STATED TASK:
Copy the data below word for word, leaving out the pictures.

========

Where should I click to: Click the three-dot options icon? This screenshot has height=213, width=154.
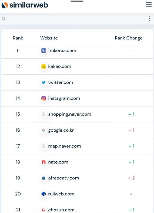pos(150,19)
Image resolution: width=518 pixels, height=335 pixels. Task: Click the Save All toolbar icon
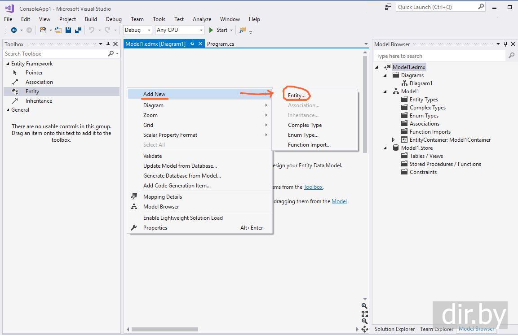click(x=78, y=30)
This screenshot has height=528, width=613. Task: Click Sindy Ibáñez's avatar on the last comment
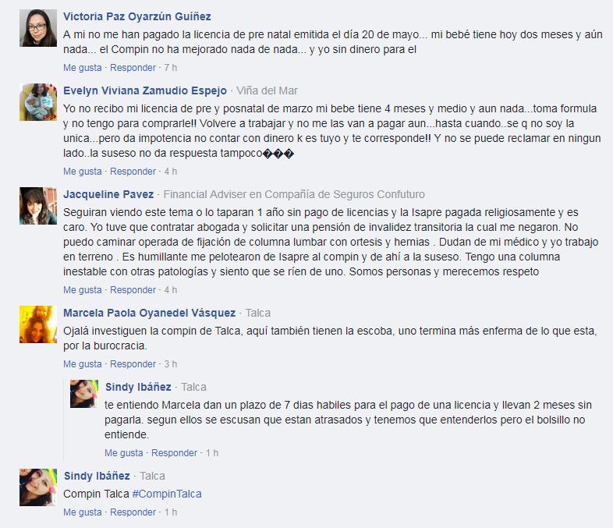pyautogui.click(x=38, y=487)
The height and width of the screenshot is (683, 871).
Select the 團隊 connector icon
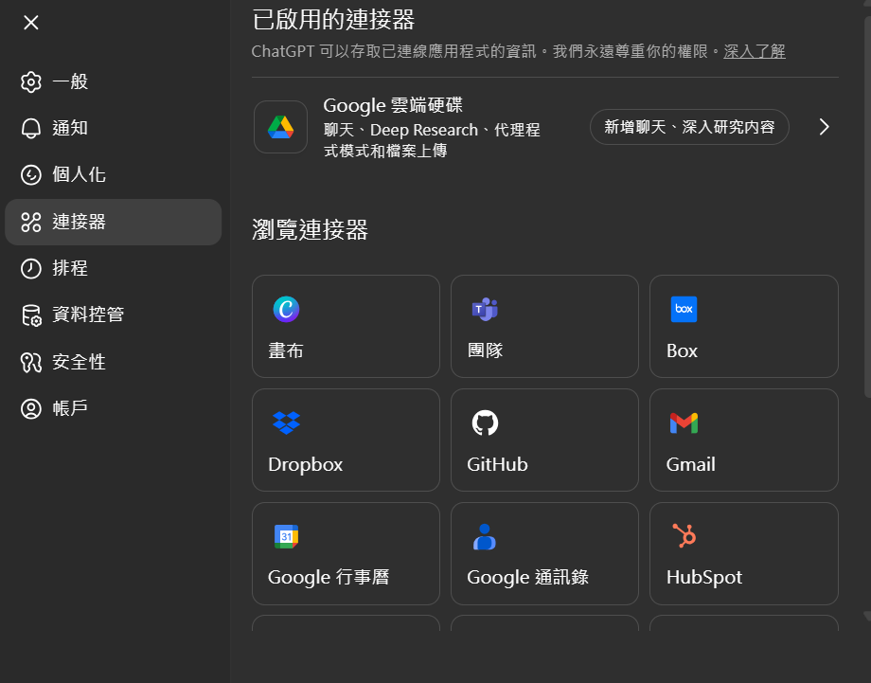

========

OUTPUT:
Where should I click to: Click the three-dot options icon? This screenshot has height=213, width=154.
pos(150,19)
Image resolution: width=518 pixels, height=335 pixels. Task: Click the Save All toolbar icon
click(x=78, y=30)
This screenshot has height=528, width=613. Task: Click Sindy Ibáñez's avatar on the last comment
pyautogui.click(x=38, y=487)
The height and width of the screenshot is (683, 871).
Select the 團隊 connector icon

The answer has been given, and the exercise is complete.